- **Written instruction**:
Output every row below verbatim, changing nothing.

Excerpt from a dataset
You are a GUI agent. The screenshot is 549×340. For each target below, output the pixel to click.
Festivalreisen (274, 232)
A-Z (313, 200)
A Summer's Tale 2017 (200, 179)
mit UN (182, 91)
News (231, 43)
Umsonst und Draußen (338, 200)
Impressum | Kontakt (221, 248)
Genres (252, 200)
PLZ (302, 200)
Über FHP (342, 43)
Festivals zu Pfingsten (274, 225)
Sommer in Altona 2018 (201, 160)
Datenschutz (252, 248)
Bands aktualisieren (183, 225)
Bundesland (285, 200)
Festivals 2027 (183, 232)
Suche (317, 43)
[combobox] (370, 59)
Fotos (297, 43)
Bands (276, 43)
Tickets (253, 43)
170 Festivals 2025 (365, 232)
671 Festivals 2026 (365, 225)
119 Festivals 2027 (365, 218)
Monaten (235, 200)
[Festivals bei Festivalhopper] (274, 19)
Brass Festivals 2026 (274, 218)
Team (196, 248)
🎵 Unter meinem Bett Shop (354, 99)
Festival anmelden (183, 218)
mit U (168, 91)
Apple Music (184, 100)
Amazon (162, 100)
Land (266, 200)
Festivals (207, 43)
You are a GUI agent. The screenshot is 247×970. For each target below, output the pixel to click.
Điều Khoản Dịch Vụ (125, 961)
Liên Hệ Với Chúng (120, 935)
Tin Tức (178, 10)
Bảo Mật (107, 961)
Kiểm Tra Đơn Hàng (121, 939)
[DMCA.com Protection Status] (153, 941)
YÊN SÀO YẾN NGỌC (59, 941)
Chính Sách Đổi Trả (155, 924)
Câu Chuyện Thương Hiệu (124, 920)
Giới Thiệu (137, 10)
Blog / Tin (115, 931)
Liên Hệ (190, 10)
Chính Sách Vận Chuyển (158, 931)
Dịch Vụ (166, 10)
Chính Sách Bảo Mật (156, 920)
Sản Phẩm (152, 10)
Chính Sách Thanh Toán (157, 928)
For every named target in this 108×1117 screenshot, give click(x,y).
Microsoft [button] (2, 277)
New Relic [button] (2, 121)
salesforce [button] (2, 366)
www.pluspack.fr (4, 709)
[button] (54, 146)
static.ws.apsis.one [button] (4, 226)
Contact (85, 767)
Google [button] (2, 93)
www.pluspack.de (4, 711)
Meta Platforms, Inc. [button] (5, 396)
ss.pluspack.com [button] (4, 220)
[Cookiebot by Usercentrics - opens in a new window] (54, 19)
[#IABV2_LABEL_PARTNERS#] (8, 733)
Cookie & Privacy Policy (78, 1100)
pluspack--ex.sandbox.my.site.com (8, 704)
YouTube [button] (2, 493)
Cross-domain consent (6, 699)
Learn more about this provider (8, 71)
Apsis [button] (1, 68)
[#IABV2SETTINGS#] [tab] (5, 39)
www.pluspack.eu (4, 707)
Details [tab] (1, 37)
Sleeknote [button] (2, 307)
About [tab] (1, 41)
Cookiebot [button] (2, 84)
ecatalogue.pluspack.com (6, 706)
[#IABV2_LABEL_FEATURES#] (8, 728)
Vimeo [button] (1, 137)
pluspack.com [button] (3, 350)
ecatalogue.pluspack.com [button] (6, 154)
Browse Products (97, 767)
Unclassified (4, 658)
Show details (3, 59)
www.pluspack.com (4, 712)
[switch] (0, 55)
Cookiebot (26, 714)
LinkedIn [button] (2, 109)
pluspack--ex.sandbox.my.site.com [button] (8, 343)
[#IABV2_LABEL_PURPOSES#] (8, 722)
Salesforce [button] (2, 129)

- **Final answer**:
You are a GUI agent. The screenshot is 549×340. For each target below, output the pixel to click.
Festivalreisen (274, 232)
A-Z (313, 200)
A Summer's Tale 2017 (200, 179)
mit UN (182, 91)
News (231, 43)
Umsonst und Draußen (338, 200)
Impressum | Kontakt (221, 248)
Genres (252, 200)
PLZ (302, 200)
Über FHP (342, 43)
Festivals zu Pfingsten (274, 225)
Sommer in Altona 2018 (201, 160)
Datenschutz (252, 248)
Bands aktualisieren (183, 225)
Bundesland (285, 200)
Festivals 2027 (183, 232)
Suche (317, 43)
[combobox] (370, 59)
Fotos (297, 43)
Bands (276, 43)
Tickets (253, 43)
170 Festivals 2025 (365, 232)
671 Festivals 2026 (365, 225)
119 Festivals 2027 (365, 218)
Monaten (235, 200)
[Festivals bei Festivalhopper] (274, 19)
Brass Festivals 2026 (274, 218)
Team (196, 248)
🎵 Unter meinem Bett Shop (354, 99)
Festival anmelden (183, 218)
mit U (168, 91)
Apple Music (184, 100)
Amazon (162, 100)
Land (266, 200)
Festivals (207, 43)
You are a GUI agent. The screenshot is 247×970. For each target below, output the pixel to click.
Điều Khoản Dịch Vụ (125, 961)
Liên Hệ Với Chúng (120, 935)
Tin Tức (178, 10)
Bảo Mật (107, 961)
Kiểm Tra Đơn Hàng (121, 939)
[DMCA.com Protection Status] (153, 941)
YÊN SÀO YẾN NGỌC (59, 941)
Chính Sách Đổi Trả (155, 924)
Câu Chuyện Thương Hiệu (124, 920)
Giới Thiệu (137, 10)
Blog / Tin (115, 931)
Liên Hệ (190, 10)
Chính Sách Vận Chuyển (158, 931)
Dịch Vụ (166, 10)
Chính Sách Bảo Mật (156, 920)
Sản Phẩm (152, 10)
Chính Sách Thanh Toán (157, 928)
For every named target in this 108×1117 screenshot, give click(x,y).
Microsoft [button] (2, 277)
New Relic [button] (2, 121)
salesforce [button] (2, 366)
www.pluspack.fr (4, 709)
[button] (54, 146)
static.ws.apsis.one [button] (4, 226)
Contact (85, 767)
Google [button] (2, 93)
www.pluspack.de (4, 711)
Meta Platforms, Inc. [button] (5, 396)
ss.pluspack.com [button] (4, 220)
[Cookiebot by Usercentrics - opens in a new window] (54, 19)
[#IABV2_LABEL_PARTNERS#] (8, 733)
Cookie & Privacy Policy (78, 1100)
pluspack--ex.sandbox.my.site.com (8, 704)
YouTube [button] (2, 493)
Cross-domain consent (6, 699)
Learn more about this provider (8, 71)
Apsis [button] (1, 68)
[#IABV2SETTINGS#] [tab] (5, 39)
www.pluspack.eu (4, 707)
Details [tab] (1, 37)
Sleeknote [button] (2, 307)
About [tab] (1, 41)
Cookiebot [button] (2, 84)
ecatalogue.pluspack.com (6, 706)
[#IABV2_LABEL_FEATURES#] (8, 728)
Vimeo [button] (1, 137)
pluspack.com [button] (3, 350)
ecatalogue.pluspack.com [button] (6, 154)
Browse Products (97, 767)
Unclassified (4, 658)
Show details (3, 59)
www.pluspack.com (4, 712)
[switch] (0, 55)
Cookiebot (26, 714)
LinkedIn [button] (2, 109)
pluspack--ex.sandbox.my.site.com [button] (8, 343)
[#IABV2_LABEL_PURPOSES#] (8, 722)
Salesforce [button] (2, 129)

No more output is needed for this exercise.